▶ Work required: Throughout the material below, count the lines that include the string "input", then report only the resulting number.

——————

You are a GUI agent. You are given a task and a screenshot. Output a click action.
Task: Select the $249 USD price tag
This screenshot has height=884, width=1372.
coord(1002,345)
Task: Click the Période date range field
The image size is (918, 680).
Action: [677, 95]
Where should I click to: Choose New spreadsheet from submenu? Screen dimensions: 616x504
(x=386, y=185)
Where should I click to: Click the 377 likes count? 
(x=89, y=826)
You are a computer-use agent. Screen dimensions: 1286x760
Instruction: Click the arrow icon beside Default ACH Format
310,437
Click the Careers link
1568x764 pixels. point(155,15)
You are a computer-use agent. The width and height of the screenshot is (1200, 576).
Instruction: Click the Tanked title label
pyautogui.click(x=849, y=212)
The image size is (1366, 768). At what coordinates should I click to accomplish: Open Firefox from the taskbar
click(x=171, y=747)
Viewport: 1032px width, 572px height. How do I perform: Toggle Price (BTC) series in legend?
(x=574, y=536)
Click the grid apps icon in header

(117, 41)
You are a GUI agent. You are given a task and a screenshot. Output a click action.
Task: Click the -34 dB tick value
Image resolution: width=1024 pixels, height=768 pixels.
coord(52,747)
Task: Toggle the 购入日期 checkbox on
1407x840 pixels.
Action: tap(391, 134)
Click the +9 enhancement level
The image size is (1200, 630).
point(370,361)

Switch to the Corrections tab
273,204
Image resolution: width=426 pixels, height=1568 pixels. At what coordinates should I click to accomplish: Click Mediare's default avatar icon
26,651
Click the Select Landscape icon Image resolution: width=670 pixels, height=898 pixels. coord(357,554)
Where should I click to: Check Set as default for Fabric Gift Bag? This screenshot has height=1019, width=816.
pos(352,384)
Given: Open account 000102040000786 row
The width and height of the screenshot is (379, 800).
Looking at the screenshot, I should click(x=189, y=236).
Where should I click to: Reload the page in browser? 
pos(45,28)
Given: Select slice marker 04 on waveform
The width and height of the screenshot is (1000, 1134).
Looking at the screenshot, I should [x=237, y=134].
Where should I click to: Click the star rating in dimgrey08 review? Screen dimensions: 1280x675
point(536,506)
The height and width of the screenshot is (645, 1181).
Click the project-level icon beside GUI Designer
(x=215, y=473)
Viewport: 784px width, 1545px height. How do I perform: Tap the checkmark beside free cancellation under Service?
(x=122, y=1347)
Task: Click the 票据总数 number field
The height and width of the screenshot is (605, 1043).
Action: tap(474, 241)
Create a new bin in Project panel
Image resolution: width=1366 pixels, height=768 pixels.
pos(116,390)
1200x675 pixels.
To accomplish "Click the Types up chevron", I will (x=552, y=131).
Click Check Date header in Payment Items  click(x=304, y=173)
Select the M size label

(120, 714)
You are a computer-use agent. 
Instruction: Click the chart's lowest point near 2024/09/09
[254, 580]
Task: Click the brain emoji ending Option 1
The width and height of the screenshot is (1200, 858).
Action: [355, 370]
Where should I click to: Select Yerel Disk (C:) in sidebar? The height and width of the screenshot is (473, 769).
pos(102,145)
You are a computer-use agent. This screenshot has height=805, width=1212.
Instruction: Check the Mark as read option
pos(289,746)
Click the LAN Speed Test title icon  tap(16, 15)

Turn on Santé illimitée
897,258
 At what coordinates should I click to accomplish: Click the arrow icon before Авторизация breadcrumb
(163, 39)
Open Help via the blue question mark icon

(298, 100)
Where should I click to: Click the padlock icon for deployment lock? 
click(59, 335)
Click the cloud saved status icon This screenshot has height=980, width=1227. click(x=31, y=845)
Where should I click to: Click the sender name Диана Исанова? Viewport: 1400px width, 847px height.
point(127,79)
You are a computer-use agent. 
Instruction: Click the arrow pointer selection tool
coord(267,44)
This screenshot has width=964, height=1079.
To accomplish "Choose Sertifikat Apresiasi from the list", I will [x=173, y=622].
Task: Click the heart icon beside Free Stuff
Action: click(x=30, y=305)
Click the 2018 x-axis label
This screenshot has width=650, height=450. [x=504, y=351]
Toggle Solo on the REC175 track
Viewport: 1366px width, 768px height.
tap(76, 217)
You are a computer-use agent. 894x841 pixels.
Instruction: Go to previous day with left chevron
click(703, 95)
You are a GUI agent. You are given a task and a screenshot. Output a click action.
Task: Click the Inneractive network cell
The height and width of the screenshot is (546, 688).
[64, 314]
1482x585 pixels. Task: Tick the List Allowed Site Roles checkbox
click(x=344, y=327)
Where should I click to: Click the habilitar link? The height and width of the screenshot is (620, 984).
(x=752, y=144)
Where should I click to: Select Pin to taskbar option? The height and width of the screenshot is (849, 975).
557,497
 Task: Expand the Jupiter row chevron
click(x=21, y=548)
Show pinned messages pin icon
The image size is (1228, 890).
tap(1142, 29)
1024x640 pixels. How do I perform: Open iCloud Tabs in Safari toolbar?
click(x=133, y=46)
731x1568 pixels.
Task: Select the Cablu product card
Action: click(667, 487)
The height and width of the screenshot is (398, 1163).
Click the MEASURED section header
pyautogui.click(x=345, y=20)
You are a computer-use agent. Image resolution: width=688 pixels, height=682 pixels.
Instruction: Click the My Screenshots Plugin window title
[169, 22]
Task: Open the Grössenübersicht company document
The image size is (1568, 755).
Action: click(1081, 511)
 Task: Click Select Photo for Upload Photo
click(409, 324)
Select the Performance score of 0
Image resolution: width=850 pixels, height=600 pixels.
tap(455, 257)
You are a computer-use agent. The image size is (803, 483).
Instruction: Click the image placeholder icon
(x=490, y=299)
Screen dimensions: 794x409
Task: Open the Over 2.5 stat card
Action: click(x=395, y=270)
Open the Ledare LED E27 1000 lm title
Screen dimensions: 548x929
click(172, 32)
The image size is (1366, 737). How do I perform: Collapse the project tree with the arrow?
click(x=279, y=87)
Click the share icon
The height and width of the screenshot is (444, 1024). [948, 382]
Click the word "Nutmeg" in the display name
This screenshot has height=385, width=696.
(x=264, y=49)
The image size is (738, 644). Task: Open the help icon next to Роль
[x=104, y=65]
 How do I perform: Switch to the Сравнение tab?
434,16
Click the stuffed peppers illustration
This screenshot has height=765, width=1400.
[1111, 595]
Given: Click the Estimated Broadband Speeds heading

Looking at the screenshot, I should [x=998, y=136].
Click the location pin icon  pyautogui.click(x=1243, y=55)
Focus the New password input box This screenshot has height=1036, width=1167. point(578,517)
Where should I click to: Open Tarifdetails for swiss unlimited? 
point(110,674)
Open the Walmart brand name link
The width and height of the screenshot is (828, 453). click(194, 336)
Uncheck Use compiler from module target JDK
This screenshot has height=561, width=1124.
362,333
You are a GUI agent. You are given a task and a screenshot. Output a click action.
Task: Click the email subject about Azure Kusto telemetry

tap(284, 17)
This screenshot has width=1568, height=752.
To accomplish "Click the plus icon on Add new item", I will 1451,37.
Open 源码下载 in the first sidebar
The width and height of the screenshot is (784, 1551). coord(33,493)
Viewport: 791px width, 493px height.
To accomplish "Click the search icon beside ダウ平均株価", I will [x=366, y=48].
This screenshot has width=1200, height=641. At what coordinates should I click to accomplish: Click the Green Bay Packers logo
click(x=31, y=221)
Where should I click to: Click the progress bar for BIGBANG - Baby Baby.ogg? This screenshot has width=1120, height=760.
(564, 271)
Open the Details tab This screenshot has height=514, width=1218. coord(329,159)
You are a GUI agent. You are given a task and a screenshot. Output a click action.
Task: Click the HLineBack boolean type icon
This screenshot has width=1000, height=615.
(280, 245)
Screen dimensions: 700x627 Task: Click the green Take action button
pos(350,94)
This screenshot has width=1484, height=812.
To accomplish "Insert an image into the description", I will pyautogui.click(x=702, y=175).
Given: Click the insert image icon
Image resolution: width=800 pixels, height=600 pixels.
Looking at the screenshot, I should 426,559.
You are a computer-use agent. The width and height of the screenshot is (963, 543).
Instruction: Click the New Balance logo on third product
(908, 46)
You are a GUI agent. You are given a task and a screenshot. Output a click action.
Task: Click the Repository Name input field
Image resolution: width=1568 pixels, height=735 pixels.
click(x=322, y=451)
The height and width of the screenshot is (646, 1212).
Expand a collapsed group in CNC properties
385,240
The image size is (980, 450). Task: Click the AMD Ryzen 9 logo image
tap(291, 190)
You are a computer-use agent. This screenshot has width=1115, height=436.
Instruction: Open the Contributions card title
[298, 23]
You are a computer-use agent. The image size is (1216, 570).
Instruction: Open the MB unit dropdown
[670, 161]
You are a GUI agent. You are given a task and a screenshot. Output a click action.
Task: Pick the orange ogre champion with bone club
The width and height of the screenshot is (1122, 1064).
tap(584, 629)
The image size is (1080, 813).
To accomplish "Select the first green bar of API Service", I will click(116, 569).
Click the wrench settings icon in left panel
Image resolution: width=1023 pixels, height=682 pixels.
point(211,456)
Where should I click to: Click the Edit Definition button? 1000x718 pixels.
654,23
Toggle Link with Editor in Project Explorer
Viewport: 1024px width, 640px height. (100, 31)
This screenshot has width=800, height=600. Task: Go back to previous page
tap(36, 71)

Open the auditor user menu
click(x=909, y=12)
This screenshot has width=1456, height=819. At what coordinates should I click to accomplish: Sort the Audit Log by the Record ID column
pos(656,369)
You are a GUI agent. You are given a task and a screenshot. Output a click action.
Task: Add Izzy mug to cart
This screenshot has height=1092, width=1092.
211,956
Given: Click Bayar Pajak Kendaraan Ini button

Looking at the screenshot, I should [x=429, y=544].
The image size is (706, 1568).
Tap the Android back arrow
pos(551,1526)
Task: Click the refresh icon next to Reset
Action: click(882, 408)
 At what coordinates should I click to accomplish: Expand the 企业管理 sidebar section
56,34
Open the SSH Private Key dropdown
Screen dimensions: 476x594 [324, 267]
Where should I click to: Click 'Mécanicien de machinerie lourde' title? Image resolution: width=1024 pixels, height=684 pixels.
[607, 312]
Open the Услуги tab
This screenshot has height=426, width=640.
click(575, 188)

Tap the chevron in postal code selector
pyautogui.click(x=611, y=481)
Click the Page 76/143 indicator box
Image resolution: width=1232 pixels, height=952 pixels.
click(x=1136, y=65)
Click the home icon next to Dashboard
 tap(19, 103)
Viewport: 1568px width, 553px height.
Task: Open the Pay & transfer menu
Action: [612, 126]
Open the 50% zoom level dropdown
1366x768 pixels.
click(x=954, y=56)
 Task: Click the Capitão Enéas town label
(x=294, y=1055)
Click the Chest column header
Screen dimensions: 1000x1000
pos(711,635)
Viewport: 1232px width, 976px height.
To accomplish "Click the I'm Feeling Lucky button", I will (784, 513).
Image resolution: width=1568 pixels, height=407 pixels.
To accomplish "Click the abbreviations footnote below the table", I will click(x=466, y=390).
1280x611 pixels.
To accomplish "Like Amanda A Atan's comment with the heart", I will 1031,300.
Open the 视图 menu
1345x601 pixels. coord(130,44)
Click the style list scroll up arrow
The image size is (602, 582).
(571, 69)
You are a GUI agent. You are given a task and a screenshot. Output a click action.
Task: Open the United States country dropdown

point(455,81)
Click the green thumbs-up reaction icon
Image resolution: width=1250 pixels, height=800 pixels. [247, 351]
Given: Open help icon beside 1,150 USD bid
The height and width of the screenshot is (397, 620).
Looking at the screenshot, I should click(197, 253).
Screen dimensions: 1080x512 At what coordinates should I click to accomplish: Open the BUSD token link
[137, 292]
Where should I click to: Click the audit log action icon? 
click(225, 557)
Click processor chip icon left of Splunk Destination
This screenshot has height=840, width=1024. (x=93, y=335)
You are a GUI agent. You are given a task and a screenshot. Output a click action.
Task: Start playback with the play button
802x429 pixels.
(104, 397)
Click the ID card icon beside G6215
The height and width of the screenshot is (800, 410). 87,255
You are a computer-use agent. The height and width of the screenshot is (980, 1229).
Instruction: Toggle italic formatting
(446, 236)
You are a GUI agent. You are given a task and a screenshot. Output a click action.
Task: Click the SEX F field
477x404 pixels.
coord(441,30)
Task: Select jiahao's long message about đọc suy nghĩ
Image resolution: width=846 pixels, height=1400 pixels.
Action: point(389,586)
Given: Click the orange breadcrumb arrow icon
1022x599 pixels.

——————

▶ Expected output: 2